* 所给数据 *
____________________

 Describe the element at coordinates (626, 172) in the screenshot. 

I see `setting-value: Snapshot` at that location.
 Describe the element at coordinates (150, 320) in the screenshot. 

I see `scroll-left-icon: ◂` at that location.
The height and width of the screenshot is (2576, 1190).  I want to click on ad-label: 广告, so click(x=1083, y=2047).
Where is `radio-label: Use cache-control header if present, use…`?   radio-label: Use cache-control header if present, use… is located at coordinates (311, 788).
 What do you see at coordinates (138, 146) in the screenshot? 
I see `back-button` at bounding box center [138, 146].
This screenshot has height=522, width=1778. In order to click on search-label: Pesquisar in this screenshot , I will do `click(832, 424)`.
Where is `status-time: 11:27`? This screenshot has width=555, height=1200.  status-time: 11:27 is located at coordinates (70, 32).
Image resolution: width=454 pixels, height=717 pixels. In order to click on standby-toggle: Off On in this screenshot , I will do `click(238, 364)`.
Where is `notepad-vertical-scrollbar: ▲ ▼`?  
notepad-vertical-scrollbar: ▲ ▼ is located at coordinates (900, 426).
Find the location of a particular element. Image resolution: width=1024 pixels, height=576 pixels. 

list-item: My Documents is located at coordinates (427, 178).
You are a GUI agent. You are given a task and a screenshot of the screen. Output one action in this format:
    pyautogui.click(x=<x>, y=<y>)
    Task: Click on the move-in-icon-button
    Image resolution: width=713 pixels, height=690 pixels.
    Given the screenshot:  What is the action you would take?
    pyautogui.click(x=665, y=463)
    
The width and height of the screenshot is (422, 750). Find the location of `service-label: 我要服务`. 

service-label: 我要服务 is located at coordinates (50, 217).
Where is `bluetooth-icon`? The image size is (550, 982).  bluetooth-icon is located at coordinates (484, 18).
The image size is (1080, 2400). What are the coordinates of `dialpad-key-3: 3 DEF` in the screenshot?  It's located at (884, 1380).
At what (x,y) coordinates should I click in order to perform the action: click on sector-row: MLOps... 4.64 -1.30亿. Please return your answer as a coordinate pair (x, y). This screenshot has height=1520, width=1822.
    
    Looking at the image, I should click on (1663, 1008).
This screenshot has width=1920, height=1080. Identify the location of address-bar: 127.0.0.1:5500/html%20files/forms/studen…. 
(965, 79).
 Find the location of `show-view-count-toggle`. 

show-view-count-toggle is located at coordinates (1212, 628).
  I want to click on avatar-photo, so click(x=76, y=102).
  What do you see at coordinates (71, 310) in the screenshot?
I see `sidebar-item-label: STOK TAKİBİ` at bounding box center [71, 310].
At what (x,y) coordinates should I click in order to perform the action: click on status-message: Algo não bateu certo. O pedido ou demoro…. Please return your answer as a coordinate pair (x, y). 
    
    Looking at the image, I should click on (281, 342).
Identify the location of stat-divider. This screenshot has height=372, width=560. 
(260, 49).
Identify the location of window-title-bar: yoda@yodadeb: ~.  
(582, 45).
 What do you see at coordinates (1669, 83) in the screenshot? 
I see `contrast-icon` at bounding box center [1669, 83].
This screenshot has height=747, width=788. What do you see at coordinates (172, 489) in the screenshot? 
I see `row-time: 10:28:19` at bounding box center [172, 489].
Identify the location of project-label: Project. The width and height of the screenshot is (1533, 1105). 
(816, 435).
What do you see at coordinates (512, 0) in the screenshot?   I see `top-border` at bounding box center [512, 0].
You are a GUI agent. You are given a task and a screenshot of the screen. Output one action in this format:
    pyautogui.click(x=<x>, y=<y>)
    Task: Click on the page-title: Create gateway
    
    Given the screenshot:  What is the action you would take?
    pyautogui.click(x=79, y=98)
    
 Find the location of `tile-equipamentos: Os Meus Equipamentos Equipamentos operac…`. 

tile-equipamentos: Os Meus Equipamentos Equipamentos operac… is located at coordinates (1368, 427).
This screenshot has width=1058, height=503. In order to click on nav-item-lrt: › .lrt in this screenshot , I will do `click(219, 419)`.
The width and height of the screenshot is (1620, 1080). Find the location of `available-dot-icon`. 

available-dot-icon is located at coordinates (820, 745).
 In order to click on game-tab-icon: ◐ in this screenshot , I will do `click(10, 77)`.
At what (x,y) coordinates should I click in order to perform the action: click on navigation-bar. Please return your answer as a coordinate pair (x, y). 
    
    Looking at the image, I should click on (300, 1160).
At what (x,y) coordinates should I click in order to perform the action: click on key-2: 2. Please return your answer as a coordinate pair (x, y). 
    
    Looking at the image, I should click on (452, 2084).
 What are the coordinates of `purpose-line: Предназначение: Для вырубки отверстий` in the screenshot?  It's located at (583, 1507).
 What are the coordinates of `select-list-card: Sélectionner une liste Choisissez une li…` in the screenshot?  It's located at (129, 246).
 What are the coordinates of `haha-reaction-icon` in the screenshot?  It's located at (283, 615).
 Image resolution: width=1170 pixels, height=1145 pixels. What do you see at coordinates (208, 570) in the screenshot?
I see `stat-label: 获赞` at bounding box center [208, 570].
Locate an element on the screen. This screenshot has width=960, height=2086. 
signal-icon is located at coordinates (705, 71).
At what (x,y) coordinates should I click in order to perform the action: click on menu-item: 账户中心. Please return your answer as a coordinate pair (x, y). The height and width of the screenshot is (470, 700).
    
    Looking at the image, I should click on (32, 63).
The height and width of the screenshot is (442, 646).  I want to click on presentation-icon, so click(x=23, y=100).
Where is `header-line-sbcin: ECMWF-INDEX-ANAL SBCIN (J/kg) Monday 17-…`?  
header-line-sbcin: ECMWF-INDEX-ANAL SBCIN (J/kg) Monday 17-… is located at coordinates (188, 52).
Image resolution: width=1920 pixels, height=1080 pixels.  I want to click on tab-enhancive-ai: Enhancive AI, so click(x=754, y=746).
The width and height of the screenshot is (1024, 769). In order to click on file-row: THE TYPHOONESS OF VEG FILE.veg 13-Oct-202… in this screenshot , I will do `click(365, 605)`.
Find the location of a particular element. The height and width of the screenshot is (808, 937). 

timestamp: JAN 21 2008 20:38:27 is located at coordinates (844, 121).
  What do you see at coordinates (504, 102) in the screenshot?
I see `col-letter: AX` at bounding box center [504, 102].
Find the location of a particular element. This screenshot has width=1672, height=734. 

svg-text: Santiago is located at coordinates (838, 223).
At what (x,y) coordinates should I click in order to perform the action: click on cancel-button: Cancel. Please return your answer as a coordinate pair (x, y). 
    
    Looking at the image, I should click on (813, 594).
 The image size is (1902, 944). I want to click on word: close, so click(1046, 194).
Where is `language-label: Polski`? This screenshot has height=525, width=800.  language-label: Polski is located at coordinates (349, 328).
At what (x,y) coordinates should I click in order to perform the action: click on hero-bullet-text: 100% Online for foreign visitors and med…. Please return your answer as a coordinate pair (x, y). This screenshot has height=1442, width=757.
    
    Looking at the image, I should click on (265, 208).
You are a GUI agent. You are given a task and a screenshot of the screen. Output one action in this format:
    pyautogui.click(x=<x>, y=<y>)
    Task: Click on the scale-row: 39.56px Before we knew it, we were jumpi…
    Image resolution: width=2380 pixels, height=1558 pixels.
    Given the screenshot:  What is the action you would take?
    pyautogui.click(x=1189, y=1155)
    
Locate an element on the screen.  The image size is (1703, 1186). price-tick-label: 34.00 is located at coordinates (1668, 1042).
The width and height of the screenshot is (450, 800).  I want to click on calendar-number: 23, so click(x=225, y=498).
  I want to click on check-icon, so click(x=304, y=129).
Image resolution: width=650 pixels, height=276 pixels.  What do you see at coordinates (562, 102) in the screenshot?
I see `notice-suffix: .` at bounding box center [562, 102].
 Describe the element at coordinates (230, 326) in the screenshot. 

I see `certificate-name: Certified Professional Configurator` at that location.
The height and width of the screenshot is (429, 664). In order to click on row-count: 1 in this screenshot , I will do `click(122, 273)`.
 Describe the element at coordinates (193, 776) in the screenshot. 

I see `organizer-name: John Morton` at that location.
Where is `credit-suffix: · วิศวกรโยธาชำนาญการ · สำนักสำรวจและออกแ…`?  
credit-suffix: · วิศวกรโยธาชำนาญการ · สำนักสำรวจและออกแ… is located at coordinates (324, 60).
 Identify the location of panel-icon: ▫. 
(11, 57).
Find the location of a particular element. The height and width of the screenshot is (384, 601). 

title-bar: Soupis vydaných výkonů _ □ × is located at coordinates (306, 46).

____________________

* 任务详情 *
把从含有“The height and width of the screenshot is (2576, 1190).”的那一行起、到含有“center [138, 146].”的那一行止的各行原样抄写出来，首尾两行都算在内。

* 问题解答 *
The height and width of the screenshot is (2576, 1190).  I want to click on ad-label: 广告, so click(x=1083, y=2047).
Where is `radio-label: Use cache-control header if present, use…`?   radio-label: Use cache-control header if present, use… is located at coordinates (311, 788).
 What do you see at coordinates (138, 146) in the screenshot? 
I see `back-button` at bounding box center [138, 146].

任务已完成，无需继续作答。